Dataset entries
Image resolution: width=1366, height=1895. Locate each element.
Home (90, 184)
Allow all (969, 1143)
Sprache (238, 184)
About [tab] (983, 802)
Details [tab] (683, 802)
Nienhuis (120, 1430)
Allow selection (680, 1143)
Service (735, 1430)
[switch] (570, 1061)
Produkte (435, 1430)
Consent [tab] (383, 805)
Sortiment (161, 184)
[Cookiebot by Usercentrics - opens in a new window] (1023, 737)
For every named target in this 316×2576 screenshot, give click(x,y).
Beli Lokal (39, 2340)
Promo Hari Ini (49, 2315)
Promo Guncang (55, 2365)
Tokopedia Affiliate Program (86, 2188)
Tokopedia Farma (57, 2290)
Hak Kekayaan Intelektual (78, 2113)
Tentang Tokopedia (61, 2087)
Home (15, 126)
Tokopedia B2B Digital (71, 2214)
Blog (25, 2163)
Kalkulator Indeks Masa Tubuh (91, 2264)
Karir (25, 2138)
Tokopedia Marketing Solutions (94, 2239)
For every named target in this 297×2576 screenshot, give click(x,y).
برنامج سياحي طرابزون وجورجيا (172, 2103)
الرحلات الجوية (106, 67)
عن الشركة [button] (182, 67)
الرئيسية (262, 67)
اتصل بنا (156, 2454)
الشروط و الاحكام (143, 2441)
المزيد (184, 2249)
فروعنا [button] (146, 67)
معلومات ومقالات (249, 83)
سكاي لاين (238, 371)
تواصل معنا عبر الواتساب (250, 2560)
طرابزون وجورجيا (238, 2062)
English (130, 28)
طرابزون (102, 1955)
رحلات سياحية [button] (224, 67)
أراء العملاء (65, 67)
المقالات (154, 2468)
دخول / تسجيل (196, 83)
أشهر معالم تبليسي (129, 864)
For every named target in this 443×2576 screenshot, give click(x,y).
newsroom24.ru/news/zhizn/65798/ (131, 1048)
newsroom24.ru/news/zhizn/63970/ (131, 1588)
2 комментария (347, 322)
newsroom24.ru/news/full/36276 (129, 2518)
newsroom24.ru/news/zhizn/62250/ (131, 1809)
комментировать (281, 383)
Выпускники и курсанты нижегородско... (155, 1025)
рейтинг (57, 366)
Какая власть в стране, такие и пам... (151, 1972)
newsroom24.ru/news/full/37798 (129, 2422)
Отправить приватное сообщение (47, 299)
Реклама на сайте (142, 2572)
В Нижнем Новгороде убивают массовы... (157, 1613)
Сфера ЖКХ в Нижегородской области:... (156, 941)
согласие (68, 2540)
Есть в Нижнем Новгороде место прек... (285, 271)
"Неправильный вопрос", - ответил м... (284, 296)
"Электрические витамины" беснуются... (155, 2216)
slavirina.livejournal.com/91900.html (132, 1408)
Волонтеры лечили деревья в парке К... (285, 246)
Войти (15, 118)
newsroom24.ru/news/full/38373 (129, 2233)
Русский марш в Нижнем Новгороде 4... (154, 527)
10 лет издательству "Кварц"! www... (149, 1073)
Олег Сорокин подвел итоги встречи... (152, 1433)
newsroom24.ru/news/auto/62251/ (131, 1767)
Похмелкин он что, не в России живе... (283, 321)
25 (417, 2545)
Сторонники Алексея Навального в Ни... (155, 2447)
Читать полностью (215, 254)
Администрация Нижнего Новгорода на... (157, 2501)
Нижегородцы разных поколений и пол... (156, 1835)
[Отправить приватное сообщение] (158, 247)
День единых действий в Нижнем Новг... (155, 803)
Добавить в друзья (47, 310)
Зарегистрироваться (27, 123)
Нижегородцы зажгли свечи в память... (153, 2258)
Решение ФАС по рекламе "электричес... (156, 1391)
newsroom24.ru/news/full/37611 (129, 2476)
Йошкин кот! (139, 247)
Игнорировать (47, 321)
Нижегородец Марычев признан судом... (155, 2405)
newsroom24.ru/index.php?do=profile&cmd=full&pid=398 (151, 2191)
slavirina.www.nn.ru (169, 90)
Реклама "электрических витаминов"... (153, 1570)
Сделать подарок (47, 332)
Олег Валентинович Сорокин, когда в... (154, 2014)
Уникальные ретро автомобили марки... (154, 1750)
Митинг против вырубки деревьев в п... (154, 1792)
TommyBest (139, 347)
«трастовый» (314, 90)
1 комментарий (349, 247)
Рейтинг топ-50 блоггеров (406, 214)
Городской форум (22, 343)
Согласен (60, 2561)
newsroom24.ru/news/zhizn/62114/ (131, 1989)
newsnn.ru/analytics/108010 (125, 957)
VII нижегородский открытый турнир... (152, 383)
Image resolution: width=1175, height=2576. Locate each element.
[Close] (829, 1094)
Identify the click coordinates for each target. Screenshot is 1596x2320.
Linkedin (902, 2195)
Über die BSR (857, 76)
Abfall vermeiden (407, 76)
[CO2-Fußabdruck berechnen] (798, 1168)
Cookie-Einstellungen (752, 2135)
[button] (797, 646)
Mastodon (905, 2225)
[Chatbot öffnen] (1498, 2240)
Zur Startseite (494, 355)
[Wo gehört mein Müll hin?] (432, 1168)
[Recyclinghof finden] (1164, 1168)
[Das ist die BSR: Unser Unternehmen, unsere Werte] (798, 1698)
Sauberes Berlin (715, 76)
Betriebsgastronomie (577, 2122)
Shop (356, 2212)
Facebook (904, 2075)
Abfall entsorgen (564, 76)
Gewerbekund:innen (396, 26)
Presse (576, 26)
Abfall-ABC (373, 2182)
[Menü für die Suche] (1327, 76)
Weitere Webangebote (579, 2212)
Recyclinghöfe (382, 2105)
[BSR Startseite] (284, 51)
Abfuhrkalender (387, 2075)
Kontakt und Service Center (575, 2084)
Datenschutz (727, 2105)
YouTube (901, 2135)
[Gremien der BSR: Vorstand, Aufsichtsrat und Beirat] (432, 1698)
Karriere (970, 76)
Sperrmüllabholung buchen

__WORK TASK__:
Would you copy, unchanged, the stretch of the records above that begins at the line containing "Уникальные ретро автомобили" and ends at the line containing "Karriere (970, 76)", and only that?

__ANSWER SPACE__:
Уникальные ретро автомобили марки... (154, 1750)
Митинг против вырубки деревьев в п... (154, 1792)
TommyBest (139, 347)
«трастовый» (314, 90)
1 комментарий (349, 247)
Рейтинг топ-50 блоггеров (406, 214)
Городской форум (22, 343)
Согласен (60, 2561)
newsroom24.ru/news/zhizn/62114/ (131, 1989)
newsnn.ru/analytics/108010 (125, 957)
VII нижегородский открытый турнир... (152, 383)
Image resolution: width=1175, height=2576. Locate each element.
[Close] (829, 1094)
Identify the click coordinates for each target. Screenshot is 1596x2320.
Linkedin (902, 2195)
Über die BSR (857, 76)
Abfall vermeiden (407, 76)
[CO2-Fußabdruck berechnen] (798, 1168)
Cookie-Einstellungen (752, 2135)
[button] (797, 646)
Mastodon (905, 2225)
[Chatbot öffnen] (1498, 2240)
Zur Startseite (494, 355)
[Wo gehört mein Müll hin?] (432, 1168)
[Recyclinghof finden] (1164, 1168)
[Das ist die BSR: Unser Unternehmen, unsere Werte] (798, 1698)
Sauberes Berlin (715, 76)
Betriebsgastronomie (577, 2122)
Shop (356, 2212)
Facebook (904, 2075)
Abfall entsorgen (564, 76)
Gewerbekund:innen (396, 26)
Presse (576, 26)
Abfall-ABC (373, 2182)
[Menü für die Suche] (1327, 76)
Weitere Webangebote (579, 2212)
Recyclinghöfe (382, 2105)
[BSR Startseite] (284, 51)
Abfuhrkalender (387, 2075)
Kontakt und Service Center (575, 2084)
Datenschutz (727, 2105)
YouTube (901, 2135)
[Gremien der BSR: Vorstand, Aufsichtsrat und Beirat] (432, 1698)
Karriere (970, 76)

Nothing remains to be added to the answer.